DOCUMENT SECTION:
The benefits of mindfulness for children are numerous. It can help them manage stress and anxiety, improve their ability to pay attention, and increase their overall well-being. It can also help them develop a sense of empathy and compassion for themselves and others.


Mindfulness is a form of meditation that involves paying attention to the present moment. It is a way of being that can be cultivated through different practices, such as breathing exercises, body scans, and mindful listening. Mindfulness is not about clearing the mind or stopping thoughts, but rather about becoming aware of them and observing them without judgment.

Mindfulness differs from meditation in that it is a way of being, rather than a specific practice. It can be practiced in any moment, whether that be through a specific meditation session or simply by paying attention to one’s breath while washing dishes.


“The power of mindfulness is not limited to adults.” says Stacy K. Fritz, Principal Owner at FIT2order, LLC. “When we introduce this practice to our kids, we give them a valuable tool for navigating the ebb and flow of life. A more peaceful household can be the natural result of this inner work.”

PROBLEMS TO WORK ON:
(a) Could you repeat the passage on mindfulness for children word for word, beginning at the words "The benefits of" and stopping after "while washing dishes."?
(b) Can you keep going with the passage on mindfulness for children, picking up after its final sentence?

SOURCE DATA:
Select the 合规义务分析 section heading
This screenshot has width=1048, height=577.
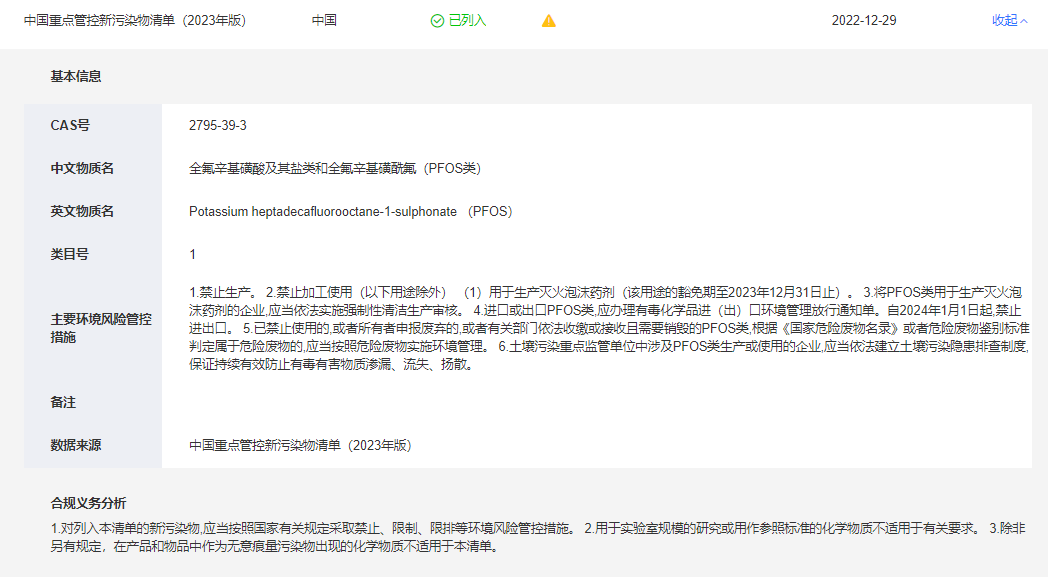[x=88, y=503]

ANSWER SET:
(a)
The benefits of mindfulness for children are numerous. It can help them manage stress and anxiety, improve their ability to pay attention, and increase their overall well-being. It can also help them develop a sense of empathy and compassion for themselves and others.


Mindfulness is a form of meditation that involves paying attention to the present moment. It is a way of being that can be cultivated through different practices, such as breathing exercises, body scans, and mindful listening. Mindfulness is not about clearing the mind or stopping thoughts, but rather about becoming aware of them and observing them without judgment.

Mindfulness differs from meditation in that it is a way of being, rather than a specific practice. It can be practiced in any moment, whether that be through a specific meditation session or simply by paying attention to one’s breath while washing dishes.

(b)
Ms. Fritz suggests starting with these five simple mindfulness practices that children can benefit from:

Mindful Breathing:
Encourage your child to take a few slow, deep breaths and focus on the sensation of air moving in and out of their nose or mouth. This can help them calm down and focus on the present moment. To help the kiddos stay focused on their breathing, the vidaBALL is a great gadget.

Body Scan:
Ask your child to lie down and close their eyes. Starting from their toes, have them focus on each part of their body, noticing any sensations or feelings without judgment. This activity can help them develop body awareness and relaxation.

Gratitude Practice:
Ask your child to think of 1-3 things they are grateful for each day. This can help them develop a positive mindset and appreciation for the blessings in their life.

Mindful Coloring:
Using a coloring book or blank paper, encourage your child to focus on the colors and movements of their hand as they color. This can help them develop concentration and focus.

Mindful Listening:
Ask your child to sit quietly and listen to the sounds around them, without judgment or distraction. This can help them develop an awareness of their environment and how to be present in the moment.


Mindful eating:
Eating mindfully can be a great way to teach children about being present in the moment. Encourage them to take a few bites of food and focus on the taste, texture, and smell of the food.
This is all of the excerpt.